(Word and element pointing records)
# # # # # # #

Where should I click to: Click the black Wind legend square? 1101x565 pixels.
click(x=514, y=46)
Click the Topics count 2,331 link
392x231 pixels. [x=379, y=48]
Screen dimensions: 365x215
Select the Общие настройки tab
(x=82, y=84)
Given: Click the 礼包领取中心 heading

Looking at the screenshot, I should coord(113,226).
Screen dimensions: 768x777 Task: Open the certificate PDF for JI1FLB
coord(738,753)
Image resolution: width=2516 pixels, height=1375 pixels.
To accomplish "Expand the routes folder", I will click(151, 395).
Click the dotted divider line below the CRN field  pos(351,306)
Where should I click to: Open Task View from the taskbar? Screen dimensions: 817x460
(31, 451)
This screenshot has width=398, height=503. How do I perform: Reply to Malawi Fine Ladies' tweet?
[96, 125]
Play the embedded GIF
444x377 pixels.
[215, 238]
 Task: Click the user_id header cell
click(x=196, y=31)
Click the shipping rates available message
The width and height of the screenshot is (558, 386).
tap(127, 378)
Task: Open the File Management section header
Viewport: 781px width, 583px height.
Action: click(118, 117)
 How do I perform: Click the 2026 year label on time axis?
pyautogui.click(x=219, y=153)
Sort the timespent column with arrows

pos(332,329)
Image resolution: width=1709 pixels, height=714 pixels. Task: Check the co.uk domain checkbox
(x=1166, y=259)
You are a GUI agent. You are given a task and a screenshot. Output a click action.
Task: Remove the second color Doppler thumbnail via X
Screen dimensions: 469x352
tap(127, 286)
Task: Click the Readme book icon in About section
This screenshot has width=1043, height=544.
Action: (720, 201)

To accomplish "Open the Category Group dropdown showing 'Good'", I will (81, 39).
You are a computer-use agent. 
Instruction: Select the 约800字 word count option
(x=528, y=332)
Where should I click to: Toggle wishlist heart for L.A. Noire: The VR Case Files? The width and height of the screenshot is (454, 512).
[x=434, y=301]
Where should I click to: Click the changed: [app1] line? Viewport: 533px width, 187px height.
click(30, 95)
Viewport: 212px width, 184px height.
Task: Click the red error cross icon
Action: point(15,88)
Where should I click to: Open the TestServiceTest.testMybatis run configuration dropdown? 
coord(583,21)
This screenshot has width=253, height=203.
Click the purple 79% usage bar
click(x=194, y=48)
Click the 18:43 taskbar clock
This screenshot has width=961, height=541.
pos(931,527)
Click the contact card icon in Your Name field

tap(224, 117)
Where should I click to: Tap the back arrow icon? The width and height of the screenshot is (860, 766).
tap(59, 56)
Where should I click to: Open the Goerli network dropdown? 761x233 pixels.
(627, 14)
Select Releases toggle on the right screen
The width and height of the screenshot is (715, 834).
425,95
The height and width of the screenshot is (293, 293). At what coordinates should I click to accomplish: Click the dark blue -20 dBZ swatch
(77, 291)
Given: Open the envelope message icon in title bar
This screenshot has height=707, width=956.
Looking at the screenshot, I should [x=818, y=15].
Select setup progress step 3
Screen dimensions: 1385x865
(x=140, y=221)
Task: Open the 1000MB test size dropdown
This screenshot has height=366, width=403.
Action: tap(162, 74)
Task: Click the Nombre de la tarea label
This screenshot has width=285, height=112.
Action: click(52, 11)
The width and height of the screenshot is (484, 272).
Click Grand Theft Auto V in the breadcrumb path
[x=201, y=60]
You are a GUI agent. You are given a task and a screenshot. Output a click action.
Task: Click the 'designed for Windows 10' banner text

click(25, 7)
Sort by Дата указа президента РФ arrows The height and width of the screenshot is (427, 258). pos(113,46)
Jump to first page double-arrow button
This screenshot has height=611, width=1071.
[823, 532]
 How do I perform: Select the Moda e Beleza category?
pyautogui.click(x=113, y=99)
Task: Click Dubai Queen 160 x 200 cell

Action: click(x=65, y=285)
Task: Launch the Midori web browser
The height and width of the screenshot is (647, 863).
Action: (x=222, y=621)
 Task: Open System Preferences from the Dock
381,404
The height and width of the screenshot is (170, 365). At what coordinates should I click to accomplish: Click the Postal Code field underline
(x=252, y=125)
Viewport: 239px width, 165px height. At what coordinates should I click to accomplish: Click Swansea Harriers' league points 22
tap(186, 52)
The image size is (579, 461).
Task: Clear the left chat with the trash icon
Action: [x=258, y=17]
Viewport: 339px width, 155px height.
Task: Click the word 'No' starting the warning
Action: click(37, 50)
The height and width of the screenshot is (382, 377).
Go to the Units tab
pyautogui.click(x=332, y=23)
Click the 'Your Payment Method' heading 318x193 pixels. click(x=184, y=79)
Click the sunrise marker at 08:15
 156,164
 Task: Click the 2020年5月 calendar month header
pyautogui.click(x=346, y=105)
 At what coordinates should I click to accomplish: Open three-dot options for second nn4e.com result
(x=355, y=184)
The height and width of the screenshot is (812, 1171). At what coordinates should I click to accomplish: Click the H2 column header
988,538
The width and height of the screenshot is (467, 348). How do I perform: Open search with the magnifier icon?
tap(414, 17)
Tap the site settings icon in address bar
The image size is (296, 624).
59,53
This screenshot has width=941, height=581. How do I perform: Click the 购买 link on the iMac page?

# # # # # # #

### AIM
Could you copy the records word for word, from the first line through the line holding "(x=528, y=332)", inclusive?

### FINISHED TASK
Where should I click to: Click the black Wind legend square? 1101x565 pixels.
click(x=514, y=46)
Click the Topics count 2,331 link
392x231 pixels. [x=379, y=48]
Screen dimensions: 365x215
Select the Общие настройки tab
(x=82, y=84)
Given: Click the 礼包领取中心 heading

Looking at the screenshot, I should coord(113,226).
Screen dimensions: 768x777 Task: Open the certificate PDF for JI1FLB
coord(738,753)
Image resolution: width=2516 pixels, height=1375 pixels.
To accomplish "Expand the routes folder", I will click(151, 395).
Click the dotted divider line below the CRN field  pos(351,306)
Where should I click to: Open Task View from the taskbar? Screen dimensions: 817x460
(31, 451)
This screenshot has width=398, height=503. How do I perform: Reply to Malawi Fine Ladies' tweet?
[96, 125]
Play the embedded GIF
444x377 pixels.
[215, 238]
 Task: Click the user_id header cell
click(x=196, y=31)
Click the shipping rates available message
The width and height of the screenshot is (558, 386).
tap(127, 378)
Task: Open the File Management section header
Viewport: 781px width, 583px height.
Action: click(118, 117)
 How do I perform: Click the 2026 year label on time axis?
pyautogui.click(x=219, y=153)
Sort the timespent column with arrows

pos(332,329)
Image resolution: width=1709 pixels, height=714 pixels. Task: Check the co.uk domain checkbox
(x=1166, y=259)
You are a GUI agent. You are given a task and a screenshot. Output a click action.
Task: Remove the second color Doppler thumbnail via X
Screen dimensions: 469x352
tap(127, 286)
Task: Click the Readme book icon in About section
This screenshot has width=1043, height=544.
Action: (720, 201)

To accomplish "Open the Category Group dropdown showing 'Good'", I will (81, 39).
You are a computer-use agent. 
Instruction: Select the 约800字 word count option
(x=528, y=332)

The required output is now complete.